No one saw any of these crises coming – or at least not precisely. And in almost every case, they weren’t triggered by some enormous, dramatic event but by small, seemingly innocuous failures that snowballed into something far larger.
And this is where ideas from physics come in again. While Newton’s second law of motion proved an imperfect way for me to analyse the world, there are other ideas from my studies that have helped me understand these crises, and our place within them. All the above events are examples of chaotic systems – ones that, in theory, can be explained by cause and effect, but in practice are so sensitive to conditions that tiny variations can spiral into radically different outcomes.

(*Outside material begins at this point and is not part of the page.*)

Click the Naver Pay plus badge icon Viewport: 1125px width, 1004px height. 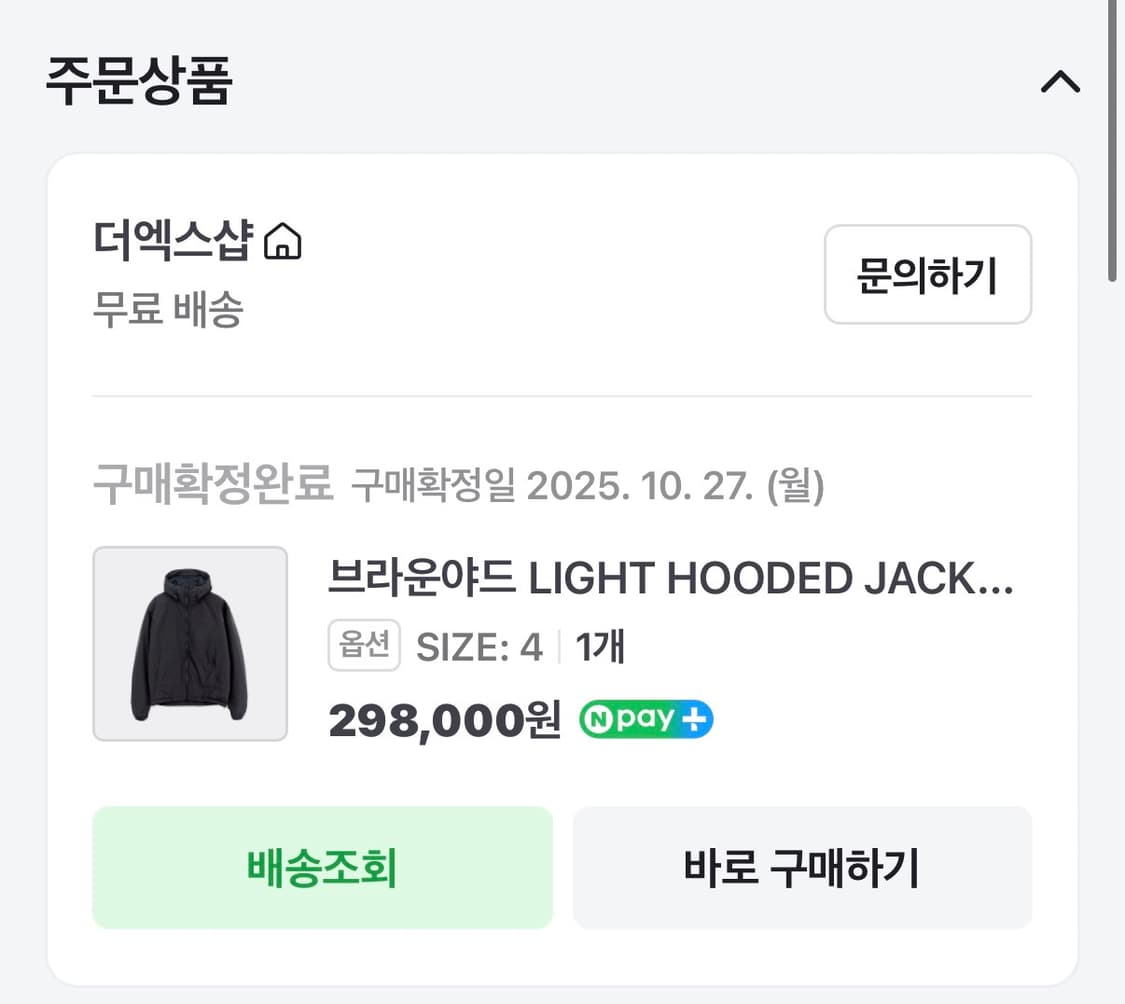coord(645,718)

Take the “three-body problem”, made famous by the Liu Cixin novel and the recent Netflix adaptation. If you have two planets orbiting each other, you can predict their paths for ever. But add a third planet, and suddenly the forces interacting between the three bodies become so complex that the mathematics explodes into unpredictability. The system is still governed by clear laws, but an infinitesimally small shift can throw the whole system off balance.
This idea doesn’t just apply to things as big as the financial system or astrophysics; we can see such complexity and unpredictability in our own lives. For many, the response is control: we optimise our schedules, work harder, operate at maximum capacity. I know I certainly did. I assumed the way to get ahead was to work as hard as humanly possible. But physics teaches us that, for systems susceptible to chaotic forces, this actually makes us more fragile, not less.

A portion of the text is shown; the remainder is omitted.